На лице Кроули появилось выражение серьезности и непоколебимости.
– Сегодня мы можем объяснить феномены, которые когда-то казались непонятными. Таких примеров великое множество. В античности греки наделяли душой некоторые минералы, поскольку те могли притягивать другие. Сегодня же физический принцип намагничивания никого не удивляет. В Средние века простой припадок эпилепсии рассматривался как дьявольский знак. И ученые не только не понимали этих феноменов, но боролись с ними с ненавистью и злобой, порожденными страхом. Я уж не говорю об обвинениях в ереси, выдвинутых против Галилея…
– Ваши замечания справедливы, – признал Холмс. – Но я предпочитаю придерживаться строгого анализа фактов.
– Я тоже, – сказал Кроули. – Но есть явления, которые пока трудно объяснить с помощью официальной науки. Мы все – заложники нашего века, картезианства, принятых идей и предрассудков. А ученые более чем кто-либо боятся признавать новые открытия, которые могут поставить под вопрос обоснованность и законность их знаний.
Холмс согласился. Было очевидно, что слова Кроули подтверждаются его собственным опытом. Разве не называли его самого еретиком и иконоборцем в научной и религиозной среде?

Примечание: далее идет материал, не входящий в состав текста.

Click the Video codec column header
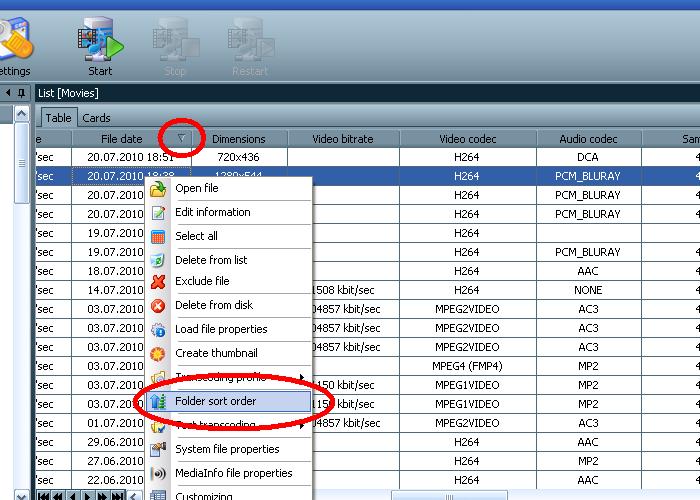700x500 pixels. [466, 139]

Холмс явно поддался обаянию этого любопытного персонажа, но я этого не сделал.
– Если я вас правильно понял, – с иронией заметил я, – то каждый человек обладает способностью раздваиваться, как только он достигнет каталептического состояния при помощи наркотиков или под действием сильной лихорадки?
– Точно.
– И этот двойник может перемещаться по своему желанию, окружить человека и приказать действовать ему так, как он того хочет?
– Да, это так.
– Итак, по-вашему, убийце достаточно просто заснуть и велеть совершить преступления третьему человеку, которым манипулирует его двойник. Или что-то в этом роде…

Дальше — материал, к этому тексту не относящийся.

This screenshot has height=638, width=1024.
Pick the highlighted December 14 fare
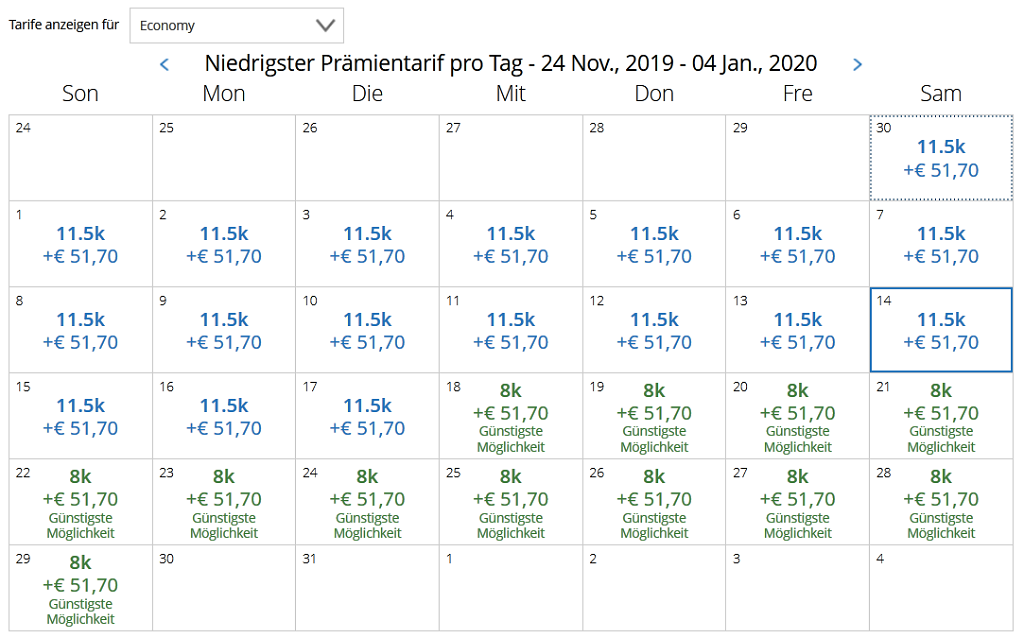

– Да. Но по вашему ироничному тону я вижу, что вы не верите мне, доктор Ватсон. Куда более привычно отнести эти соображения в область снов и фантастического воображения, чем согласиться перевернуть свои убеждения, не правда ли?
– Я хочу вам поверить, Кроули. Предъявите нам ощутимое, поддающееся проверке доказательство, и я стану вашим первым адептом.
– Для этого я вас и пригласил. Соблаговолите следовать за мной, господа. Роза уже, вероятно, проснулась.
Кроули проводил нас в подвал дома. Мы спустились по темной винтовой лестнице, пересекли две мрачные комнаты и оказались в просторном сводчатом зале, освещенном настенными факелами, неприятное потрескивание которых вызывало мурашки.
Около двадцати человек стояли в полной тишине, образовав круг в центре комнаты. На них были длинные черные накидки, их головы скрывали огромные капюшоны, в руках они держали черные свечи. С того места, где мы стояли, мы не могли видеть, что находилось в центре круга.
Кроули приложил палец к губам, показывая, что следует соблюдать тишину. Странное напряжение царило здесь, будто должно было произойти что-то необычное. Меня охватило беспокойство.
Мы присоединились к группе. И только тогда я увидел женщину, лежащую на мраморной плите, с закрытыми глазами. Дрожь пробежала у меня по спине, и шок был таким сильным, что я не смог сдержать изумленного вскрика. В ответ на мое восклицание со всех сторон послышалось «Тише!». Женщина, лежавшая передо мной, во всем отвечала описанию женщины в черном, данному Реджинальдом Фостером. Мертвенная бледность ее лица выделялась на фоне черного платья. Вокруг глаз были глубокие синие круги, что свидетельствовало о сильном переутомлении. Губы, узкие и плотно сжатые, были абсолютно бесцветными. Странное ощущение исходило от всего ее существа, как от свечи, пожираемой огнем.